Text
──────

Transition will speed up mobile graphite purifier commercialization, battery tech development

The Guelph facility of Volt's subsidiary Solid UltraBattery, where the company will be consolidating its operations. (Courtesy Volt Carbon Technologies Inc.)

Volt Carbon Technologies Inc. (VCT-X) has consolidated operations to Guelph, Ont., as it moves to accelerate the commercialization of its mobile graphite purification technology and battery development.

While the company will remain headquartered in Calgary, Volt has shifted graphite processing, customer trials and equipment fabrication to its 10,000-square-foot Guelph facility, located in southern Ontario.

Its Scarborough facility (in the east end of Toronto) where research on its flagship technology named the air classifier had been conducted, has also been decommissioned.

Air classifier uses aerodynamics to dry separate large-flake graphite into a smaller, battery-grade state, which can reach 95 per cent purity without the use of chemicals or water. Additionally, Volt says it is an energy efficient process.

By developing air classifier to be mobile, Volt says graphite processing can happen closer to mines, reducing environmental impact and transportation costs.

“The transition to mobile purification gives us a scalable, decentralized solution for critical minerals, while our battery team continues to push performance boundaries,” V-Bond Lee, Volt’s CEO, said in the announcement.

“We are building the infrastructure to support the future of energy and mobility.”

Moving to Guelph

In Guelph, Volt’s subsidiary Solid UltraBattery maintains a lithium-ion battery plant. The plan is to expand the facility into a “megafactory” that will generate battery products for sale in the energy storage, automotive and aerospace industries.

By shifting its operations to Guelph, the company says it can scale production of its mobile purification units and streamline its research and development efforts. Two bench-model air classifier units have been made for mobile deployment.

Approximately 50 kilograms of purified large-flake graphite have been stored in the Guelph facility for upcoming research and development. Volt expects to use the materials for anode and graphene trials, and producing small batches of graphite and graphene for customer evaluation and development programs.

──────

Listed records
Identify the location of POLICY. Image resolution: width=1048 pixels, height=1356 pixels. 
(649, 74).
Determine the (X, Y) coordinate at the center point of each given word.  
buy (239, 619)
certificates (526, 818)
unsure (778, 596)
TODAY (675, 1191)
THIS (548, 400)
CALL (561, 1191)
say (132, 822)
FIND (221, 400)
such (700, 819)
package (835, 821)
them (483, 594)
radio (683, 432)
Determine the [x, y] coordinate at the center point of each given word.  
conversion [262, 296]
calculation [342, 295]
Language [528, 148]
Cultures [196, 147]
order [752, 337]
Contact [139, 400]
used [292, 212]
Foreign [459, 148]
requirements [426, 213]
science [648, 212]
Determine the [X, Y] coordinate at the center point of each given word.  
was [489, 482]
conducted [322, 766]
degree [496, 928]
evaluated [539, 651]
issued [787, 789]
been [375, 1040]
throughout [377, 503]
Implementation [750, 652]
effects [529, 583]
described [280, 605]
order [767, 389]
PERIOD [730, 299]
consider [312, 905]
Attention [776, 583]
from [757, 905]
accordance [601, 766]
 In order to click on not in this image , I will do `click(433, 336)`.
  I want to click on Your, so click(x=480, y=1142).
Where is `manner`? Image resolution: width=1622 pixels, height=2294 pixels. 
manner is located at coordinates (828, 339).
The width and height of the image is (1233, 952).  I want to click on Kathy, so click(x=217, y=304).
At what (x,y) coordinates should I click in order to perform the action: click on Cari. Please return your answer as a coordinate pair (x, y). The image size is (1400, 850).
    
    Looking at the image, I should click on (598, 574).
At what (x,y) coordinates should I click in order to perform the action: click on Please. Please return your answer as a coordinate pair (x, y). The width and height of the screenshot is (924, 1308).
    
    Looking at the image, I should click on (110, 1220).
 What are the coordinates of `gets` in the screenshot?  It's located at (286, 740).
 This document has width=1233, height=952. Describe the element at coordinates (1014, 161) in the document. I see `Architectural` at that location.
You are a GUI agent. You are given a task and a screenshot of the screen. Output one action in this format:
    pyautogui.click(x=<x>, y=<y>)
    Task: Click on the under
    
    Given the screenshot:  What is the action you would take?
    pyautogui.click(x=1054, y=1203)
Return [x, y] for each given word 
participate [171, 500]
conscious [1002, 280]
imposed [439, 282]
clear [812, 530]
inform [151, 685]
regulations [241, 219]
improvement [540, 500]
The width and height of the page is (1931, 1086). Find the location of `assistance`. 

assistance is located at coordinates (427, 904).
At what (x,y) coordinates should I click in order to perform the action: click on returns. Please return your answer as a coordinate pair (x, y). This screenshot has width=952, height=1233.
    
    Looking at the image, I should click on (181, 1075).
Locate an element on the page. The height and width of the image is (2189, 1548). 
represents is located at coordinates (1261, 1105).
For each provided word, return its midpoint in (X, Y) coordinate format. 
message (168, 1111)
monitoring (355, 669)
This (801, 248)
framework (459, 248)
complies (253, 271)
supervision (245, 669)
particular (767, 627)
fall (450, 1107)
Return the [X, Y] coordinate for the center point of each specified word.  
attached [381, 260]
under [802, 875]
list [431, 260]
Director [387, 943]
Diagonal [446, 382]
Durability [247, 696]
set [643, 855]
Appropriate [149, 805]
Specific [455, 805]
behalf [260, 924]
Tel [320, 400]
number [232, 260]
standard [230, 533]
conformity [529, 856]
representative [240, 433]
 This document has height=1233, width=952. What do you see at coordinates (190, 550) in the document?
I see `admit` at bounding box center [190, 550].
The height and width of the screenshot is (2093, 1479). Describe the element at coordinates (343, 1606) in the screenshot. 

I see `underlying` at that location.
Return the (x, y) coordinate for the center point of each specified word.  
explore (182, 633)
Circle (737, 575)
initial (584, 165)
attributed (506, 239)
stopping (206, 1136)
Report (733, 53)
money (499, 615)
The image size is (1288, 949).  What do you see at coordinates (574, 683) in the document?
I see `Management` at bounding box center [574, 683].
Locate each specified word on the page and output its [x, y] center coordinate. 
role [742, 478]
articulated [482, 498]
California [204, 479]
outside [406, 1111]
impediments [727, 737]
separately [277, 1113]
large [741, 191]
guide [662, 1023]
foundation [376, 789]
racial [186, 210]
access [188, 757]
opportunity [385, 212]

──────

Problem to work on
Transcribe the passage of the Volt Carbon text above verbatim, starting at "Volt Carbon Technologies Inc. (VCT-X)" and ending at "in southern Ontario.".

Exercise result
Volt Carbon Technologies Inc. (VCT-X) has consolidated operations to Guelph, Ont., as it moves to accelerate the commercialization of its mobile graphite purification technology and battery development.

While the company will remain headquartered in Calgary, Volt has shifted graphite processing, customer trials and equipment fabrication to its 10,000-square-foot Guelph facility, located in southern Ontario.